Cette retraite, c'était pour écrire LE scénario, LE poème, ou LA nouvelle qui nous rendrait célèbres, quelque chose écrit avec nos tripes. Alors certes, des histoires nous allions en écrire, nos propres histoires, des histoires sordides, malsaines et glauques, mais qui donnent tout de même matière à réfléchir.
Quand la lourde porte du théâtre s'est refermée derrière nous, nous nous sommes vite rendu compte du traquenard. Un environnement puant, humide et crasseux, laissé à l'abandon depuis des années. Les tapisseries se décollaient, la poussière volait et l'air était sans doute remplit de spores dégueulasses se collant à nos poumons à chaque inspiration à cause de la moisissure, c'est Miss Éternueuse qui était contente... Mais le piège ultime était d'être enfermé avec les dignes représentants d'une espèce violente prête à tout pour un peu de reconnaissance, une espèce prête à tout, même (surtout) aux pires atrocités. 
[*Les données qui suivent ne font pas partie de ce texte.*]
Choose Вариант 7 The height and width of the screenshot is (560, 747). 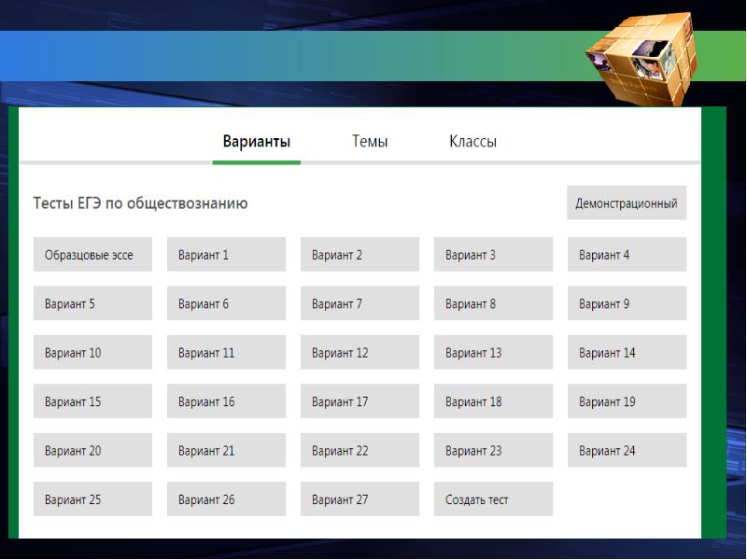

Nous transformions notre propre réalité en une fiction pour un peu plus de gloire à la sortie (si un jour nous sortions), pourquoi ? Pour dénoncer les sévices infligés par nos ravisseurs avec un film trash qui relaterait notre aventure. Les pires abominations nous attendaient, mutilations, cannibalisme, meurtres… mais nous étions toujours consentants, car cette torture était notre moteur, nous avons tous besoin de haïr quelqu'un, toujours besoin d'un diable pour avancer, ainsi fonctionne le monde. Enfermés dans ce vieux théâtre aux multiples pièces, de toutes les couleurs, aux thèmes différents, aux murs suintants d'humidité et aux tapis maculés de taches de sang séché, beaucoup auraient pensé que nous perdions la boule, mais au fond, tout le monde aurait réagi pareil que nous. Et dans le cas contraire ? Cette personne serait sans doute morte depuis déjà bien longtemps. Chacun d'entre nous y est passé, une poésie, puis une histoire, racontée alors que nous étions debout face aux autres, debout sur la scène.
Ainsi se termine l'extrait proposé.